During the mediation, the family mediator will typically introduce information psycho-social education about children’s developmental needs and stages. In particular, family mediators will present research-based information about what is supportive of children in separating families. This informs the parents on options to make their arrangements going forward.
Separation and Divorce
The process of separating and divorcing can be overwhelming. It can be difficult for parents to see their children clearly or understand what may be happening for them. Often parents are unaware of how children genuinely feel as they do not have the vocabulary to express themselves. Instead, children might act out or regress at a younger age to express their stress. When this behaviour is misinterpreted, parents might blame the other parent or feel rejected. This can lead to problems in co-parenting and escalate the conflict.
Child Inclusive Mediation
One way to address this issue is the use of child inclusive mediation. Despite the name, children do not attend the mediation; instead, the child or children will meet with a child consultant.

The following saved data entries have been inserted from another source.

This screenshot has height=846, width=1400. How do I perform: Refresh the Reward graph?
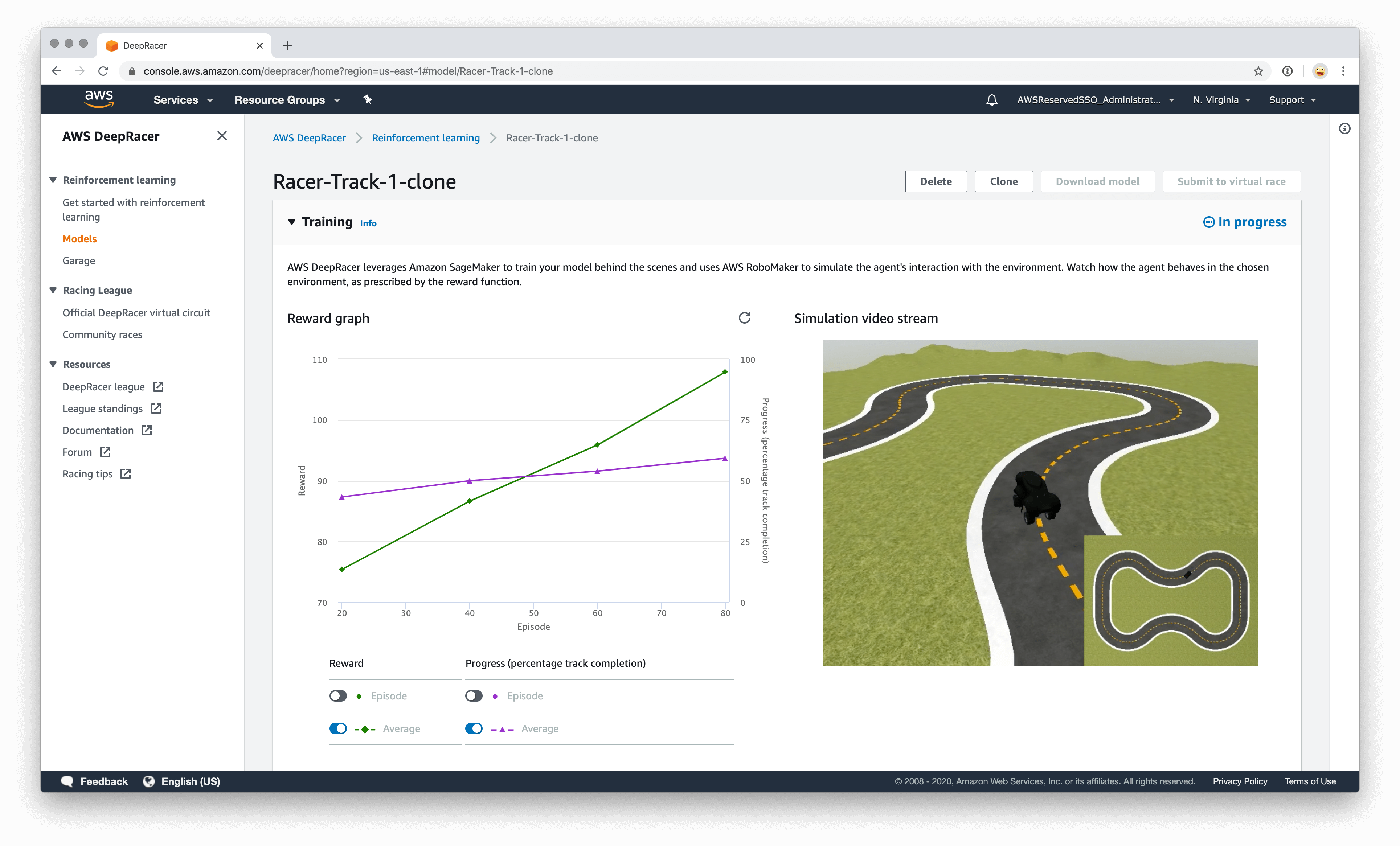[744, 317]
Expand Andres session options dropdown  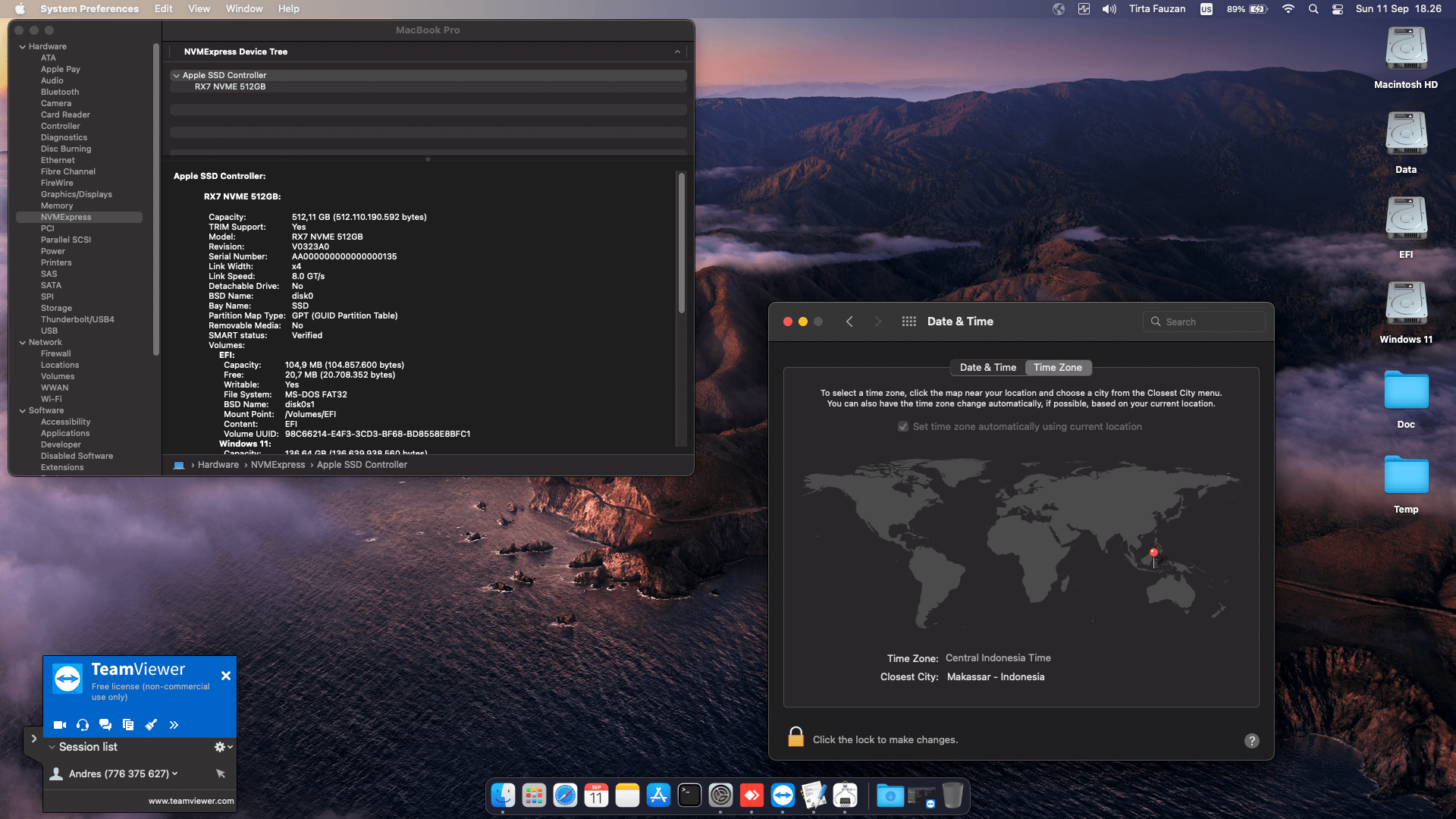tap(175, 774)
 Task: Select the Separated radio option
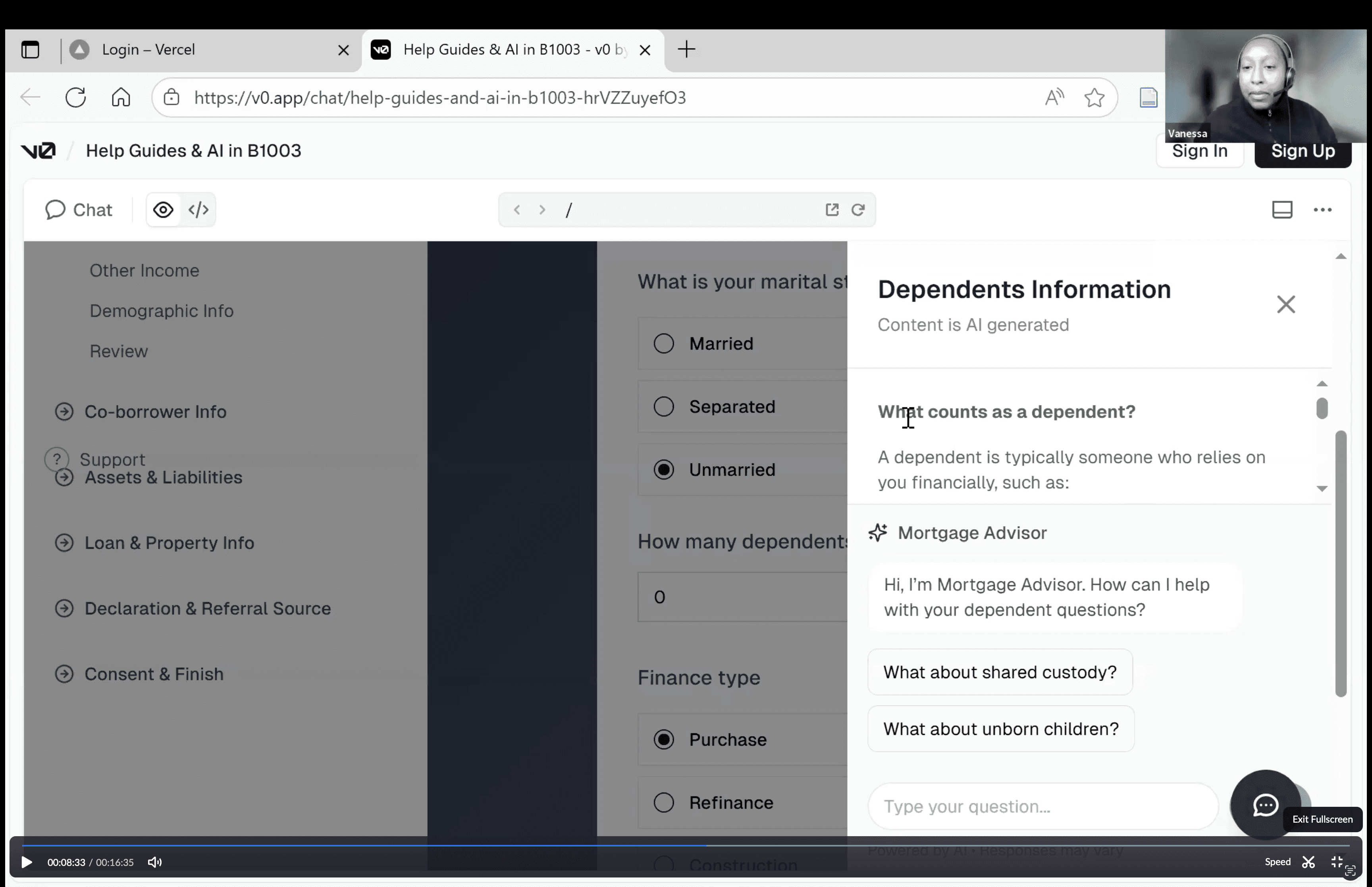tap(664, 407)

1. The child consultant will meet with the children of the family and establish how they are doing and the experience of being that child.
2. The experiences and thoughts of the children are then reflected to the parents in mediation. The child consultant presents information through a developmental lens.
3. By hearing the child’s voice, parents can ensure that a child’s need is met, developmentally and emotionally. These reflections and messages can be powerful as, rather than children in a research group, parents can recognize the individual voice of their child in the feedback.
4. Guided by the child consultant and the family mediator, parents can then work on arrangements tailored to meet the needs of their specific child.
Children are often confused and hurt during the divorce process. They love both parents and sometimes feel like they need to protect, support or care for the parent they are currently staying with or who they think is suffering the most. A child consultant will ensure that your child understands the process, is heard and that the child’s voice is not lost.
Children often express themselves through play, art and behaviour. A child consultant is trained to understand these expressions and verbalize it back to the parents. The parents use feedback presented by the child consultant to inform their decision-making. Child consultants are careful to explain to children that they will represent their views to help their parents make responsive decisions.